Aktualności
Temat bezpieczeństwa żywnościowego w kontekście toczącej się na Ukrainie wojny był wielokrotnie podnoszony podczas obrad szczytu NATO - poinformował w środę prezydent Andrzej Duda.
![](pliki/2021/146835_r0_940.jpg)
Polski prezydent podkreślił na konferencji prasowej w Madrycie, że prace nad tym zagadnieniem cały czas trwają we współpracy z sekretarzem generalnym ONZ Antonio Guterresem, jednak zastrzegł, że nie może ujawniać szczegółowych informacji.

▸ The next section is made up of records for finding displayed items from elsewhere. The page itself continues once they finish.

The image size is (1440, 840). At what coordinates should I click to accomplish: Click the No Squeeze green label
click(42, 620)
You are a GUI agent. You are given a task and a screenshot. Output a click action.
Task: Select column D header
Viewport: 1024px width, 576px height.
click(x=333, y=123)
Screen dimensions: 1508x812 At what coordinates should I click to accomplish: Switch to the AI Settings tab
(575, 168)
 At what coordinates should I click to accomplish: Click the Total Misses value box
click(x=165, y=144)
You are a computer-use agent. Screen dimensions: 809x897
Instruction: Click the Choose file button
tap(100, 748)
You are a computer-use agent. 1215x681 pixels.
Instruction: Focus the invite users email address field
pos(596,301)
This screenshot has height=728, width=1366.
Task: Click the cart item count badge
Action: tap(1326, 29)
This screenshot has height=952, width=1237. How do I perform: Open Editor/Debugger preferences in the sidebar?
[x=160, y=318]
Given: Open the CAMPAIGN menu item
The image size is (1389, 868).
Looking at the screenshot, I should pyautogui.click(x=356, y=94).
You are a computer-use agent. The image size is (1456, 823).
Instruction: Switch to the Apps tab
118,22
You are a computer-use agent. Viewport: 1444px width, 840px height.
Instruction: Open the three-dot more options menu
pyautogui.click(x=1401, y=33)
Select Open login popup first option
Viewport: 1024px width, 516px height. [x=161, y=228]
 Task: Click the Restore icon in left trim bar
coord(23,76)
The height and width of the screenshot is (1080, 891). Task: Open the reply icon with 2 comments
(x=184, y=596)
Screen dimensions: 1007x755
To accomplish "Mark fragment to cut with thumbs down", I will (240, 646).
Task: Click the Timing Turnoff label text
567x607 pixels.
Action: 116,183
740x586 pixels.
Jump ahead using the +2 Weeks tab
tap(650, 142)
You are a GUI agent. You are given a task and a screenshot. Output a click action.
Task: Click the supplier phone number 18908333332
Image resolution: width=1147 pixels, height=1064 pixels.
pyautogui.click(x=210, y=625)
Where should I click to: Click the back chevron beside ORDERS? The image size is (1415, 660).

Nikt nie ma wątpliwości, że trzeba uczynić wszystko, aby nie doszło do skutecznego ataku na Odessę, co do tego nie mam wątpliwości, że to by była katastrofa i to by oznaczało odcięcie Ukrainy od Morza Czarnego - powiedział Andrzej Duda.
Prezydent wskazywał, że Ukraina potrzebuje od NATO takiego wsparcia, by skutecznie zatrzymać rosyjską inwazję i wyprzeć Rosjan ze swojego terytorium. Zastrzegł przy tym, że nie ma planów zaangażowania żołnierzy Sojuszu w wojnę na Ukrainie.
Ukraina jest jednym z największych eksporterów zboża
Ukraina to jeden z największych światowych eksporterów zboża, wysyłanego głównie drogą morską. Miliony ton ukraińskiego zboża nie mogą być wysłane poprzez porty na wybrzeżu Morza Czarnego, bo są blokowane przez rosyjskie okręty. Rosyjska blokada portów zagraża światowym cenom zboża i może doprowadzić do niedoborów żywności w wielu krajach Afryki i Bliskiego Wschodu.
Guterres ostrzegł w piątek, że istnieje realne ryzyko, że w 2022 roku zostanie ogłoszonych wiele klęsk głodu, a rok 2023 może być nawet gorszy. Dodał, że grozi nam bezprecedensowy kryzys na światową skalę, wywołany rosnącym niedoborem żywności.